Few studies on DNA methylation have been published in the context of uremia. Ingrosso et al. [34] reported that global DNA methylation in a selected group of maintenance HD patients was lower than that in healthy controls, and this hypomethylation status was associated with hyperhomocysteinemia. In stage 2–4 CKD patients, the global DNA methylation level was not associated with renal function and atherosclerosis [35]. Another study of unselected incident and prevalent dialysis patients showed that inflammation was associated with global DNA hypermethylation – a feature associated with increased mortality [6]. Although the basic epigenetic status of the DNA is set, change basically refers to a heritable change and influenced maternal factor in utero and is, to a large extent, heritable. DNA methylation patterns may fluctuate in response to changes in inherited genetic polymorphisms, diet and environmental factors, such as uremic toxins, sodium and infections in the uremic milieu [3, 36]. These results imply that environmental factors have the power to alter the epigenetic code and, ultimately, the phenotype. Further indirect support for our finding is a study showing that bacterial endotoxin altered DNA methylation and gene expression in an animal model [37]. Moreover, chronic inflammation by infection of Helicobacter pylori induced cell proliferation via DNA hypermethylation [38], which suggests that inflammation induced by bacterial infection and/or bacterial toxins may have the potential to alter DNA methylation status.

Some limitations of this study should be acknowledged. First, the small sample size makes it difficult to draw firm conclusions. Second, although we analyzed sPCT levels, we could not define the exact infectious cause of inflammation. We checked inflammatory markers including PCT at only one time close to the start of dialysis, while serial measurements would have been more informative. Third, because we did not compare the DNA methylation status to clinical outcomes, we could not evaluate if DNA methylation predicts outcome. Finally, we did not analyze DNA methylation status in age- and gender-matched healthy controls.

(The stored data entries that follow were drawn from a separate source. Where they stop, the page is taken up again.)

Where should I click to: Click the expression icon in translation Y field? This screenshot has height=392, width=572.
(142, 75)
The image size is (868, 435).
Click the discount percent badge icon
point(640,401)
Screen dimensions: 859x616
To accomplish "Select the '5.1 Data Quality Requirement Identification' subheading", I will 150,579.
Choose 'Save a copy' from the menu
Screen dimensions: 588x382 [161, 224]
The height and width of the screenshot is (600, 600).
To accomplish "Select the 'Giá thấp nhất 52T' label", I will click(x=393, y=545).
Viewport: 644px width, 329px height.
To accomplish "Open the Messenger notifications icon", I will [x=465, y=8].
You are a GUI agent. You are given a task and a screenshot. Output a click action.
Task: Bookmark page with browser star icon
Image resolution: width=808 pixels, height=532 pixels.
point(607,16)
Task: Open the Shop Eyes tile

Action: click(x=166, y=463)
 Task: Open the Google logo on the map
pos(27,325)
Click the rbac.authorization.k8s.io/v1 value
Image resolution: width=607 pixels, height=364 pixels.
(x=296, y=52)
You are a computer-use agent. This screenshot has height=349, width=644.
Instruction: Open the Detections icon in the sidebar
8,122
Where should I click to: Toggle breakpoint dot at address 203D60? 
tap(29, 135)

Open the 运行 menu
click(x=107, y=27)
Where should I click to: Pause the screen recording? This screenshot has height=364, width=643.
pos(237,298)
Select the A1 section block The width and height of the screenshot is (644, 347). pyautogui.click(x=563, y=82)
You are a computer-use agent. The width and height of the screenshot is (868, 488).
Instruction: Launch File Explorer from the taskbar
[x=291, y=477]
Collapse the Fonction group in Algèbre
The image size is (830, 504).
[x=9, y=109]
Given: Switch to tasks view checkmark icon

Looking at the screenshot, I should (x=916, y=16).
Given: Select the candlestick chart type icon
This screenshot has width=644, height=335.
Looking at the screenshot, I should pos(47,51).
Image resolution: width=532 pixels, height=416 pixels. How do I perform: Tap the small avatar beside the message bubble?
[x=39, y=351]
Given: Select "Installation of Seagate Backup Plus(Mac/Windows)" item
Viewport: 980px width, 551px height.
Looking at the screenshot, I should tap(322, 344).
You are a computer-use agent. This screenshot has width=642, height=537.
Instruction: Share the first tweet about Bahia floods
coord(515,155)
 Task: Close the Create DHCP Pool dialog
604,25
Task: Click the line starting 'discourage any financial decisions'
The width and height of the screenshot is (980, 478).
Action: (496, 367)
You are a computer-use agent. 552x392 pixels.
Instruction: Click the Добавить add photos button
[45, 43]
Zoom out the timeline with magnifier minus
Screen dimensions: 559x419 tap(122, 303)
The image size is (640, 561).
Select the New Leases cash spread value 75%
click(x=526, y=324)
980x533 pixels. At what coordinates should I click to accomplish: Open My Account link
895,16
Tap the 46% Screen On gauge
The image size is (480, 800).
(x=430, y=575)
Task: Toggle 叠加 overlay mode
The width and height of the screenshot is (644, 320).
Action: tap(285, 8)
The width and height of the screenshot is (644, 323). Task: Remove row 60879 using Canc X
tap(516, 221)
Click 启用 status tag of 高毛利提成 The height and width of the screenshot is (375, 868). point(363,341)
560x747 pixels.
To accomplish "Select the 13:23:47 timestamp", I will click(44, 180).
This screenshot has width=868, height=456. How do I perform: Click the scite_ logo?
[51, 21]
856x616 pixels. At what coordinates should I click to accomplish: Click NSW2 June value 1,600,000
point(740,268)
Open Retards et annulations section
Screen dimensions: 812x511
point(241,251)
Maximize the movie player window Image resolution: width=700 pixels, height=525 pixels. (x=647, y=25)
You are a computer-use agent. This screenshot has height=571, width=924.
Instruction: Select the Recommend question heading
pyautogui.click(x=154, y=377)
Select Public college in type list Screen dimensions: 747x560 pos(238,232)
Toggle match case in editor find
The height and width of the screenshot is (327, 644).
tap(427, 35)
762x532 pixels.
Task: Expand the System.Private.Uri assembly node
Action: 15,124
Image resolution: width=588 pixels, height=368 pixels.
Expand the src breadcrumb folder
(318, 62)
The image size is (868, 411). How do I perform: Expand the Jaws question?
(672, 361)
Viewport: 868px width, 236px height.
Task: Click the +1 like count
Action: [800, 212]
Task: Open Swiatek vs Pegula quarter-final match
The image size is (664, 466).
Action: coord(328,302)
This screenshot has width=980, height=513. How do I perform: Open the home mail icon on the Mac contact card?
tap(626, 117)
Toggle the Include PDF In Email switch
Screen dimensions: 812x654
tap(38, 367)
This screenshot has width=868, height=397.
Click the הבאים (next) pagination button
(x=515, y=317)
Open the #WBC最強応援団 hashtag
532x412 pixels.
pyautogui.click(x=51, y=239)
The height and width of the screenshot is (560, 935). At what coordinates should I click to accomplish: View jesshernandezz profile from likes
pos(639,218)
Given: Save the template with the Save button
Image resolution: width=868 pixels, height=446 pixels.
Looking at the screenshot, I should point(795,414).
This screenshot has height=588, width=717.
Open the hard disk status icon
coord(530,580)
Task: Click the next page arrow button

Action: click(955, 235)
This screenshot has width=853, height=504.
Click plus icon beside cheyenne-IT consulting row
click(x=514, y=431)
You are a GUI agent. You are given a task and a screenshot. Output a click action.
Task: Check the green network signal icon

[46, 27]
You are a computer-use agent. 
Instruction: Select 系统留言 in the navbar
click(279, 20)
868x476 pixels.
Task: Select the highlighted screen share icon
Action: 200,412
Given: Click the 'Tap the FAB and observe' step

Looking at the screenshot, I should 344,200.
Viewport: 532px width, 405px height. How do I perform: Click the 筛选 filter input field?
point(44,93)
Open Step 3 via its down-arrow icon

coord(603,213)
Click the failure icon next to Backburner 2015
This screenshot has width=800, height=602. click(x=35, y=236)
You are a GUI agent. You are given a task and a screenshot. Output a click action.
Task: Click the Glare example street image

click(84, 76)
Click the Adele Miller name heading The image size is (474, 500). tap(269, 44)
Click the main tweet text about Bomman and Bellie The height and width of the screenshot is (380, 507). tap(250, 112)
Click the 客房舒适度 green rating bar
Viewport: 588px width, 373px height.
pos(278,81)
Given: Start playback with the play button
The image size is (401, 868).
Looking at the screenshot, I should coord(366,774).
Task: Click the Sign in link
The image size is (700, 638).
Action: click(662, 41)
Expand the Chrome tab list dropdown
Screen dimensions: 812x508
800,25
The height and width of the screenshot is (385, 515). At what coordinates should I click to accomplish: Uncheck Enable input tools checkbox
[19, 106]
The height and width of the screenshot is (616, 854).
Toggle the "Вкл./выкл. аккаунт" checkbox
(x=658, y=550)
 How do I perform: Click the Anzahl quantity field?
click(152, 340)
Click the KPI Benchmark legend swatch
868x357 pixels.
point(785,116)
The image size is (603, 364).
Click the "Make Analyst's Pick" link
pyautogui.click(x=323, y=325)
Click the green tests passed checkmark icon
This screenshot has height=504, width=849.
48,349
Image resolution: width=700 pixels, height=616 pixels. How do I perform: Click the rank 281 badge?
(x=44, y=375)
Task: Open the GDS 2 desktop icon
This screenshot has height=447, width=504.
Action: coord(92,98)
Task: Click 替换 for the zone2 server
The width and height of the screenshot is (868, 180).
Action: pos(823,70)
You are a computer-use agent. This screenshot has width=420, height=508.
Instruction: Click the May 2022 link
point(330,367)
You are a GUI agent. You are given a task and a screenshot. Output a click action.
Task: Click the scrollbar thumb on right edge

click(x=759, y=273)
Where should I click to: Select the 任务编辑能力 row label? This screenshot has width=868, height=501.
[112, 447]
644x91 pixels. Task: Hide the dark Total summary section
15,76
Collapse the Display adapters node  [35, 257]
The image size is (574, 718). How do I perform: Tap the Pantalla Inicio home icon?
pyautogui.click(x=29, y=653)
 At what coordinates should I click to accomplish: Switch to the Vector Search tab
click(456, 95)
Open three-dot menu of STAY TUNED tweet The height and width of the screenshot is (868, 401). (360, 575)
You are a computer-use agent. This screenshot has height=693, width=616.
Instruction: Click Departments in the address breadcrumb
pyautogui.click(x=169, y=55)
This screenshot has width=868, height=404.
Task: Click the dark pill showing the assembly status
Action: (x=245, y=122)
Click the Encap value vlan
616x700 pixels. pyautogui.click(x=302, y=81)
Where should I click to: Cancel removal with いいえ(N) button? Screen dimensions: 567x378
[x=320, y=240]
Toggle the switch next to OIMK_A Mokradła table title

In conclusion, the present study demonstrates that global DNA hypermethylation is associated with elevated inflammatory markers including PCT in Japanese incident dialysis patients. Our results suggest that inflammation may play a role in DNA hypermethylation, and subclinical bacterial infection may be, in part, involved in this mechanism, although further studies are needed to clarify the role of aberrant DNA methylation in the premature mortality of CKD patients.

Disclosure Statement

Bengt Lindholm is an employee of Baxter Healthcare Corporation. Peter Stenvinkel is a member of the Scientific Advisory Board of Gambro.